The problem: Without the images, set down each entry exactly.

[[ Input data, beginning ]]

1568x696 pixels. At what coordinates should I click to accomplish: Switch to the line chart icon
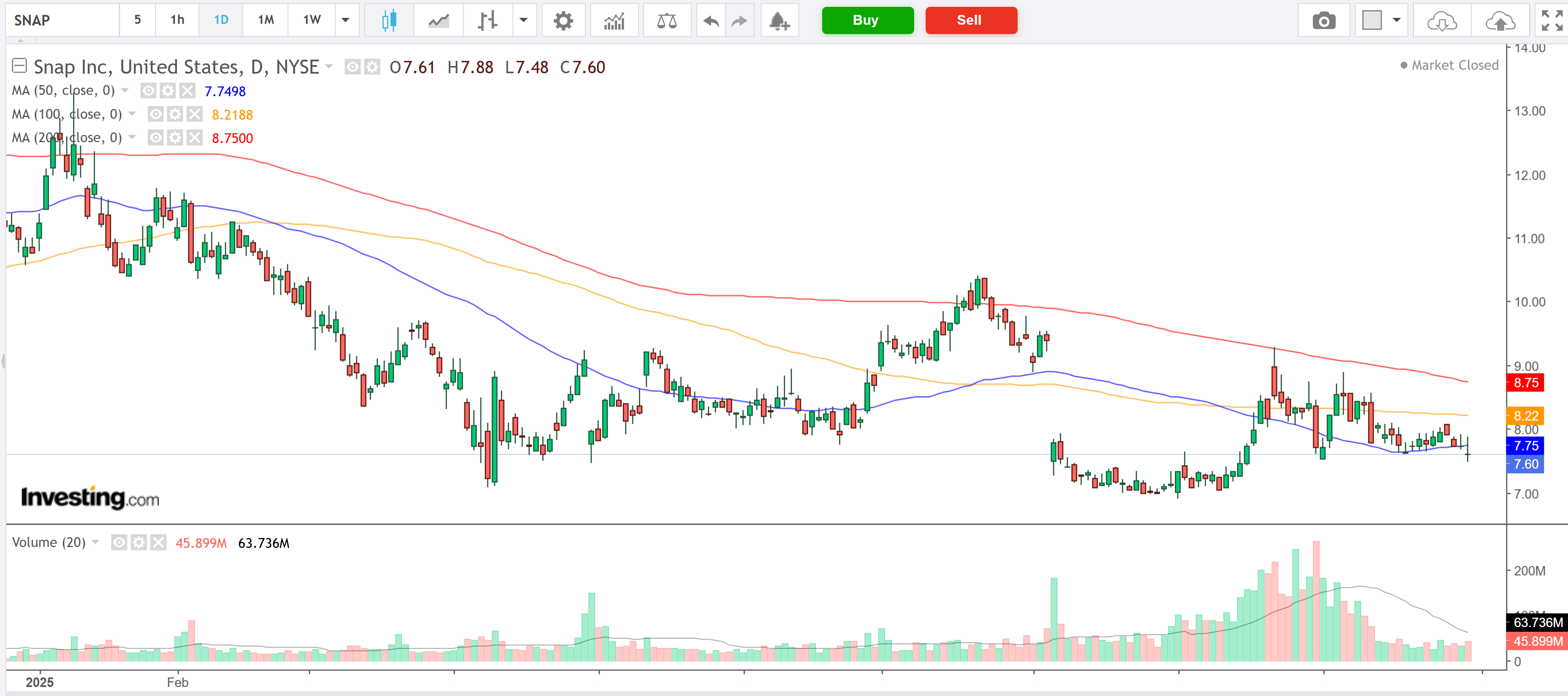pos(438,20)
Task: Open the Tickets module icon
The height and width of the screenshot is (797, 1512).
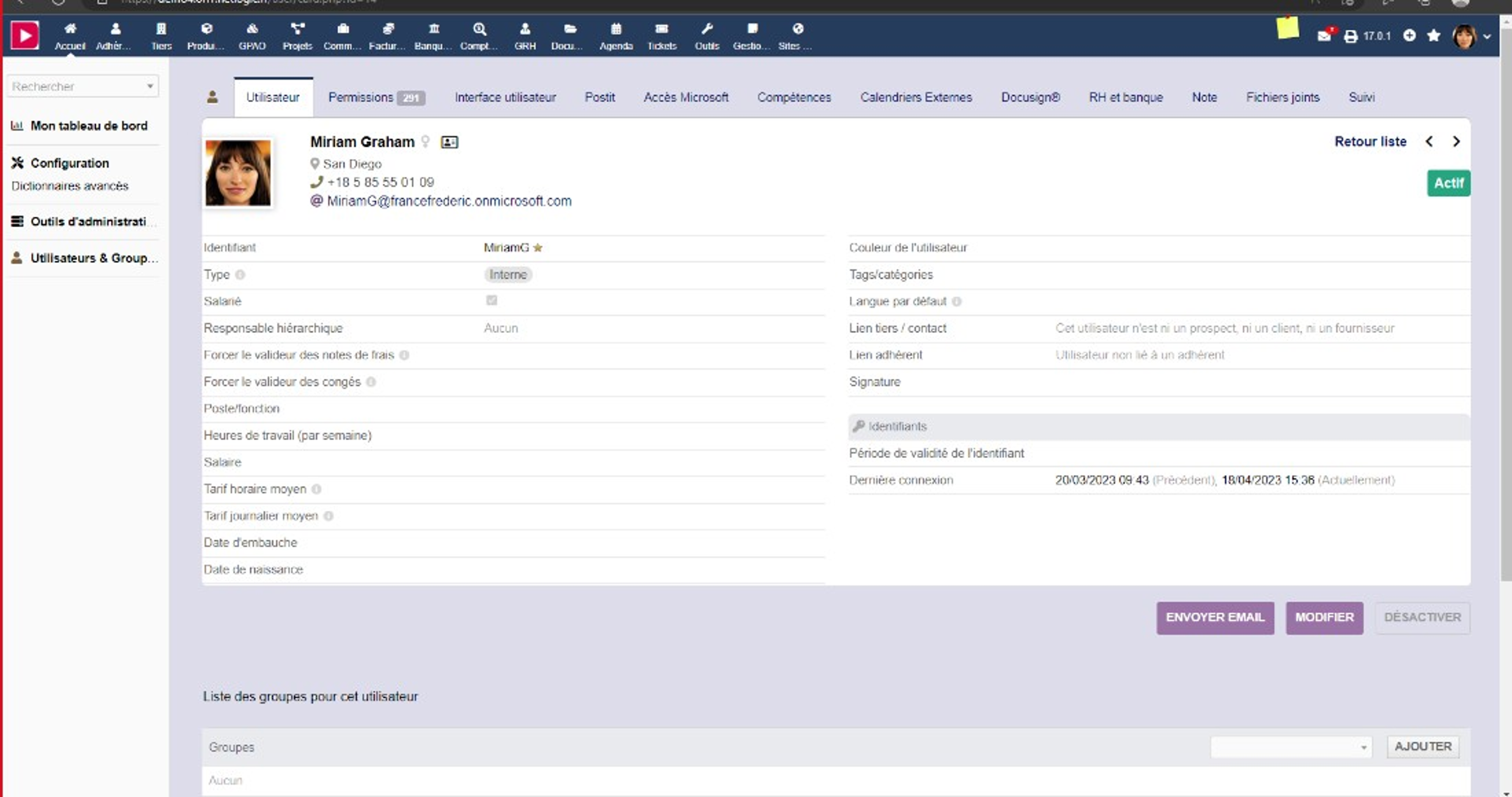Action: click(662, 35)
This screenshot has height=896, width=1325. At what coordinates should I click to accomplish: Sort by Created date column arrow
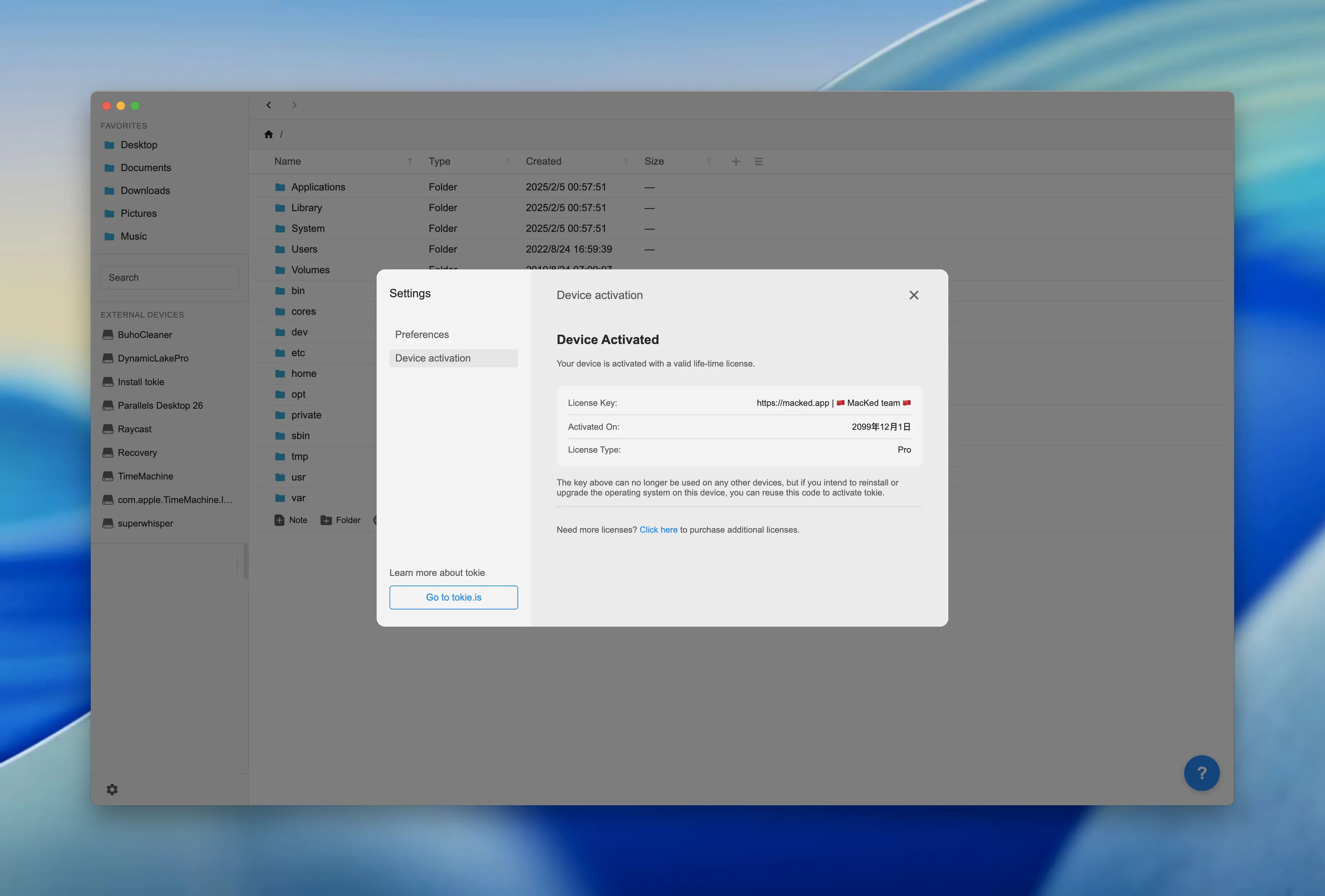click(x=625, y=161)
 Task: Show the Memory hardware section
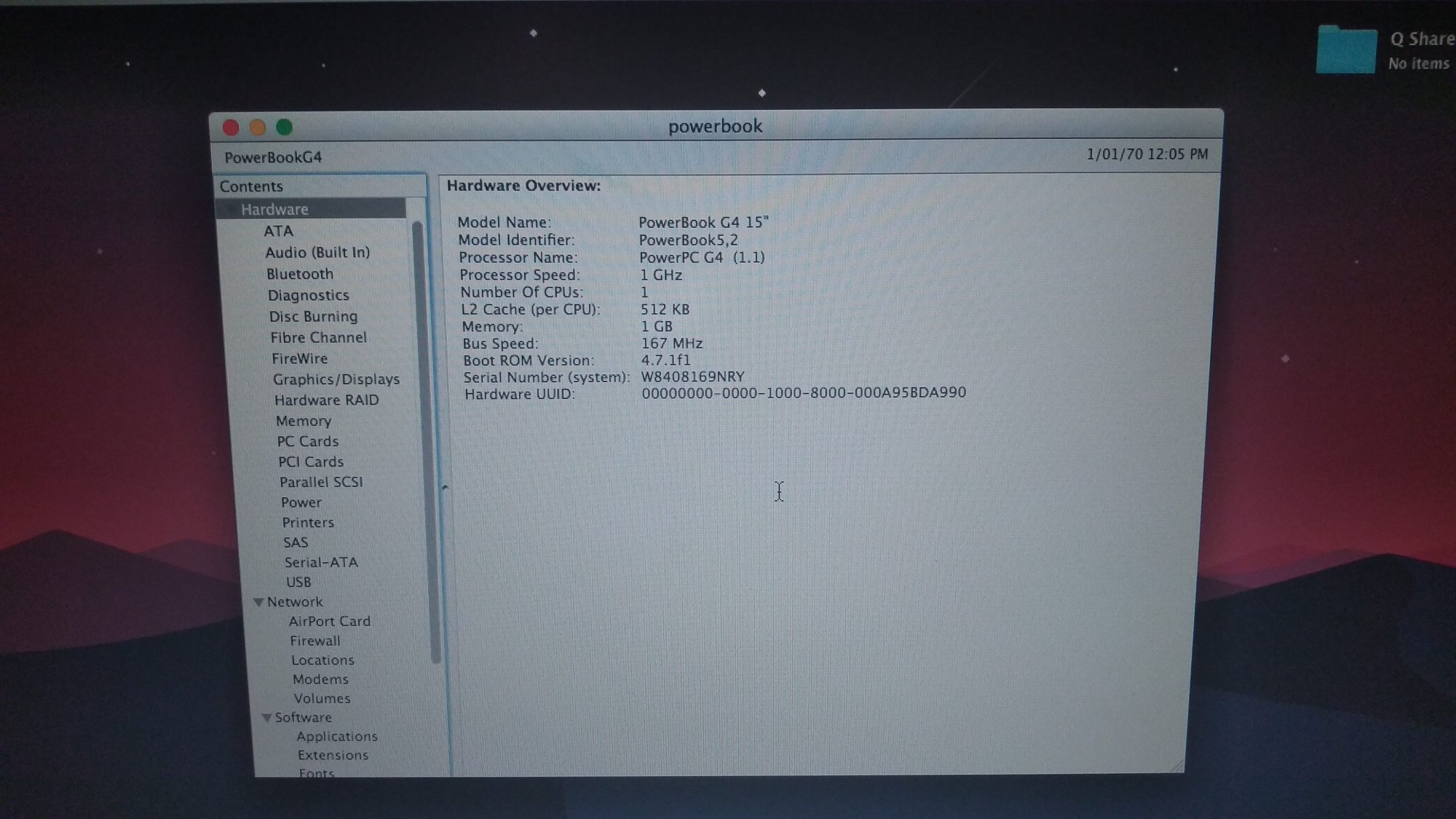303,421
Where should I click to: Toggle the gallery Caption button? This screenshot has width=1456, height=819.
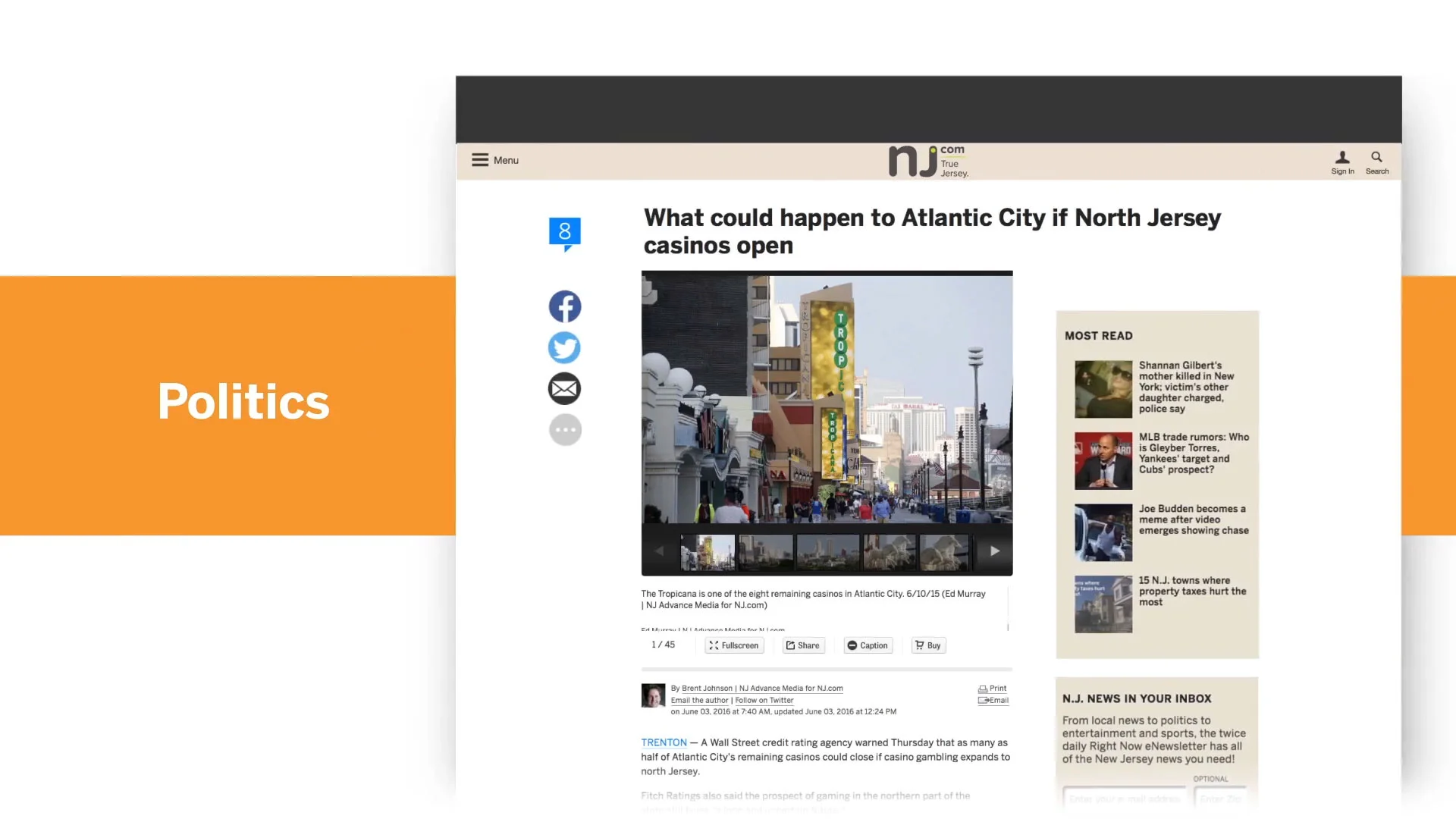[x=868, y=645]
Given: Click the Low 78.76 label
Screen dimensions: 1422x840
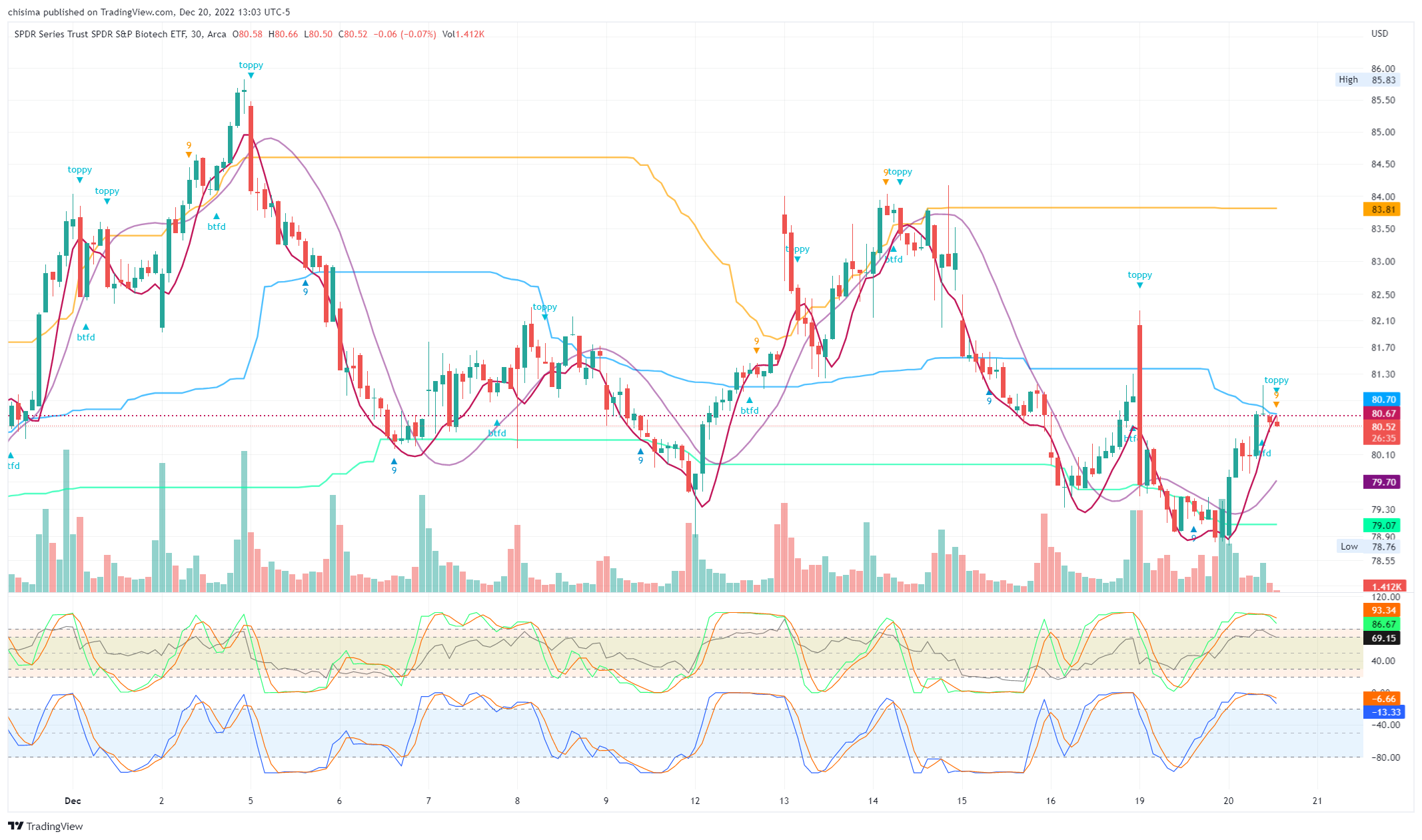Looking at the screenshot, I should click(1367, 547).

[[ Input data, end ]]

Result of the exercise:
1568x696 pixels. At what coordinates should I click to accomplish: Switch to the line chart icon
pos(438,20)
Task: Open the Tickets module icon
The height and width of the screenshot is (797, 1512).
Action: click(662, 35)
This screenshot has height=896, width=1325. At what coordinates should I click to accomplish: Sort by Created date column arrow
click(x=625, y=161)
 Task: Show the Memory hardware section
303,421
Where should I click to: Toggle the gallery Caption button? This screenshot has width=1456, height=819.
[x=868, y=645]
Given: Click the Low 78.76 label
Screen dimensions: 1422x840
Looking at the screenshot, I should click(1367, 547).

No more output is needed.